Set down the listing below again, exactly as written.

◆ ◆ ◆ ◆ ◆

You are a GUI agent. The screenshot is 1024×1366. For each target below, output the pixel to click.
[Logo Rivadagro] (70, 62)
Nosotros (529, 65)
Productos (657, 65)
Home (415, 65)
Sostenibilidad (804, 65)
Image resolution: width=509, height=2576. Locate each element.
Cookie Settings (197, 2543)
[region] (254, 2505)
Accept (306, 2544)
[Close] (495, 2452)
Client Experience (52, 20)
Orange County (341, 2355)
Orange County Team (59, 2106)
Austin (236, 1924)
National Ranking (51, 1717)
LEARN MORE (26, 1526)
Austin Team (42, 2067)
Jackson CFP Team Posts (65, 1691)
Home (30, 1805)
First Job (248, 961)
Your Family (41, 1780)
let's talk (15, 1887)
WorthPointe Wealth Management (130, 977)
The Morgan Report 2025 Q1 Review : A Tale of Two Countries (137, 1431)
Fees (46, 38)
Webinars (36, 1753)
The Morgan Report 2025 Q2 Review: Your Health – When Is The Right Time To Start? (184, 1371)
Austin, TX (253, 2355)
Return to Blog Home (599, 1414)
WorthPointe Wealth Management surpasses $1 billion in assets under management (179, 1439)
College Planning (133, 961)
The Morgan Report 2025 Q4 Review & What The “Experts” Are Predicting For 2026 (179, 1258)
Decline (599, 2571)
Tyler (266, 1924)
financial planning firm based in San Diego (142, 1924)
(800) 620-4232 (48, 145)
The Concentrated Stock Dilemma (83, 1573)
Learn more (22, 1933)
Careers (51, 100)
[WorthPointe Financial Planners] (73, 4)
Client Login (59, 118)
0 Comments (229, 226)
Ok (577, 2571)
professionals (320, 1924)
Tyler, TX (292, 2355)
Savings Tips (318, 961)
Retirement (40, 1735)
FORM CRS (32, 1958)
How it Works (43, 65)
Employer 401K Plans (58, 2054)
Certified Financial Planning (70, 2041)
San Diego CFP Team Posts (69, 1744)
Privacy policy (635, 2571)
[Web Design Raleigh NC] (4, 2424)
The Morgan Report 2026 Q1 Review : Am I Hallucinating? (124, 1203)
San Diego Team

◆ ◆ ◆ ◆ ◆

• [Answer to this task]
You are a GUI agent. The screenshot is 1024×1366. For each target below, output the pixel to click.
[Logo Rivadagro] (70, 62)
Nosotros (529, 65)
Productos (657, 65)
Home (415, 65)
Sostenibilidad (804, 65)
Image resolution: width=509, height=2576. Locate each element.
Cookie Settings (197, 2543)
[region] (254, 2505)
Accept (306, 2544)
[Close] (495, 2452)
Client Experience (52, 20)
Orange County (341, 2355)
Orange County Team (59, 2106)
Austin (236, 1924)
National Ranking (51, 1717)
LEARN MORE (26, 1526)
Austin Team (42, 2067)
Jackson CFP Team Posts (65, 1691)
Home (30, 1805)
First Job (248, 961)
Your Family (41, 1780)
let's talk (15, 1887)
WorthPointe Wealth Management (130, 977)
The Morgan Report 2025 Q1 Review : A Tale of Two Countries (137, 1431)
Fees (46, 38)
Webinars (36, 1753)
The Morgan Report 2025 Q2 Review: Your Health – When Is The Right Time To Start? (184, 1371)
Austin, TX (253, 2355)
Return to Blog Home (599, 1414)
WorthPointe Wealth Management surpasses $1 billion in assets under management (179, 1439)
College Planning (133, 961)
The Morgan Report 2025 Q4 Review & What The “Experts” Are Predicting For 2026 (179, 1258)
Decline (599, 2571)
Tyler (266, 1924)
financial planning firm based in San Diego (142, 1924)
(800) 620-4232 (48, 145)
The Concentrated Stock Dilemma (83, 1573)
Learn more (22, 1933)
Careers (51, 100)
[WorthPointe Financial Planners] (73, 4)
Client Login (59, 118)
0 Comments (229, 226)
Ok (577, 2571)
professionals (320, 1924)
Tyler, TX (292, 2355)
Savings Tips (318, 961)
Retirement (40, 1735)
FORM CRS (32, 1958)
How it Works (43, 65)
Employer 401K Plans (58, 2054)
Certified Financial Planning (70, 2041)
San Diego CFP Team Posts (69, 1744)
Privacy policy (635, 2571)
[Web Design Raleigh NC] (4, 2424)
The Morgan Report 2026 Q1 Review : Am I Hallucinating? (124, 1203)
San Diego Team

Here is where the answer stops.